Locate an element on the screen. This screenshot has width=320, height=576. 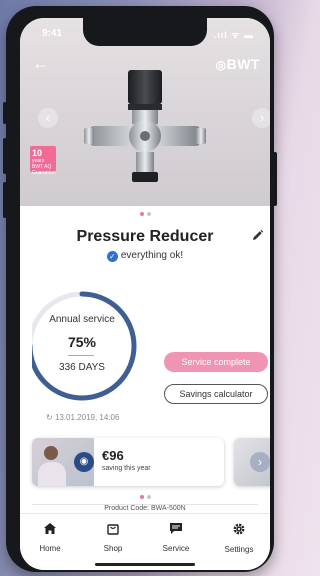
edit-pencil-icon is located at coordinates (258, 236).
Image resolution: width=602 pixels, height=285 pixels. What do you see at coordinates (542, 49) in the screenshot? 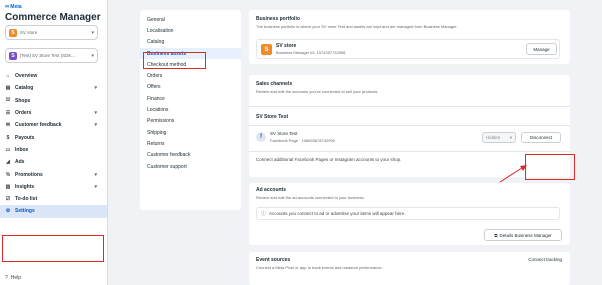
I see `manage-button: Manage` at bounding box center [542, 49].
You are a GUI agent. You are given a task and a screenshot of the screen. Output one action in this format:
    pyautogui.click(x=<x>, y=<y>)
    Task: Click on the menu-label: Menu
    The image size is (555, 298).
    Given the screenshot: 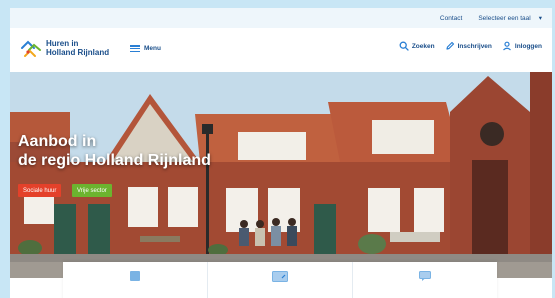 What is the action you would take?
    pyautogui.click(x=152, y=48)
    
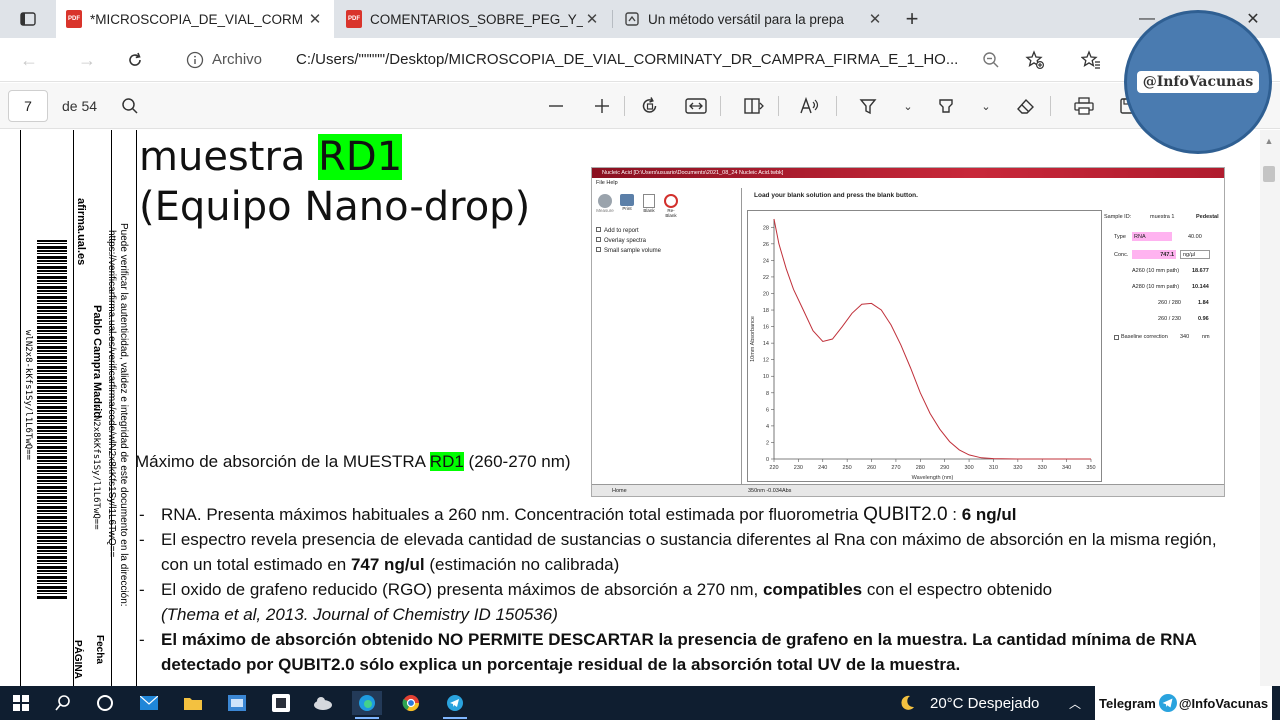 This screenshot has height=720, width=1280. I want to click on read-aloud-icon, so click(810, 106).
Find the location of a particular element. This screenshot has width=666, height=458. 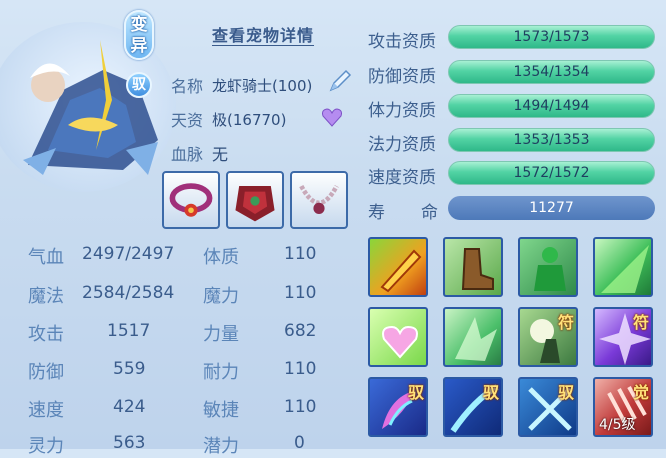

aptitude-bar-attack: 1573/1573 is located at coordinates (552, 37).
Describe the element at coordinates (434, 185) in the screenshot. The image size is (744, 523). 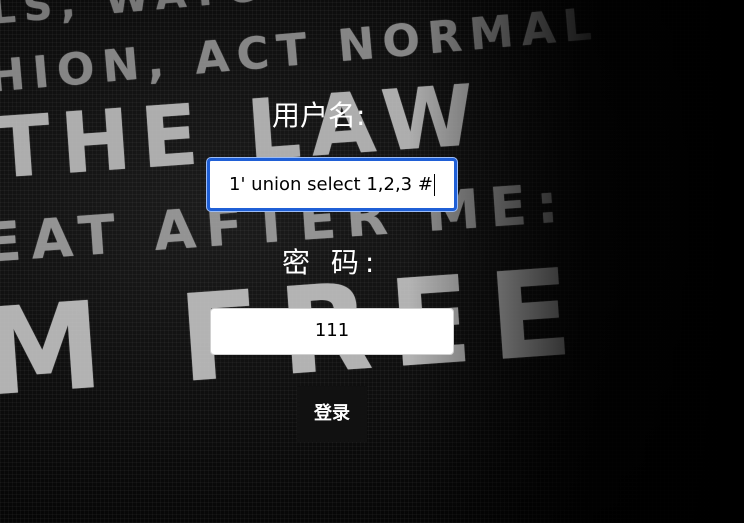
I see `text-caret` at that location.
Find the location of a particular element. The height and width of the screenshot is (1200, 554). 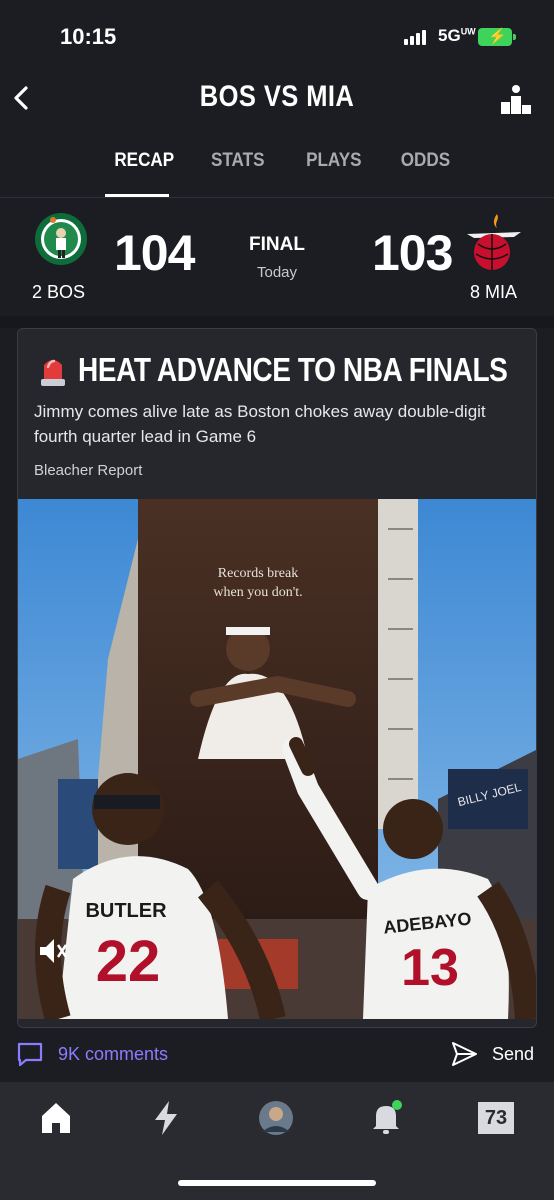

++++++++

◆ Job item ◆
Update the items from the line containing "Describe the element" through the end of the items, replacing "particular" with "specific" and leaving everything else unchanged. Omit the pictures from your answer.

◆ Result ◆
Describe the element at coordinates (434, 185) in the screenshot. The image size is (744, 523). 
I see `text-caret` at that location.
Find the location of a specific element. The height and width of the screenshot is (1200, 554). 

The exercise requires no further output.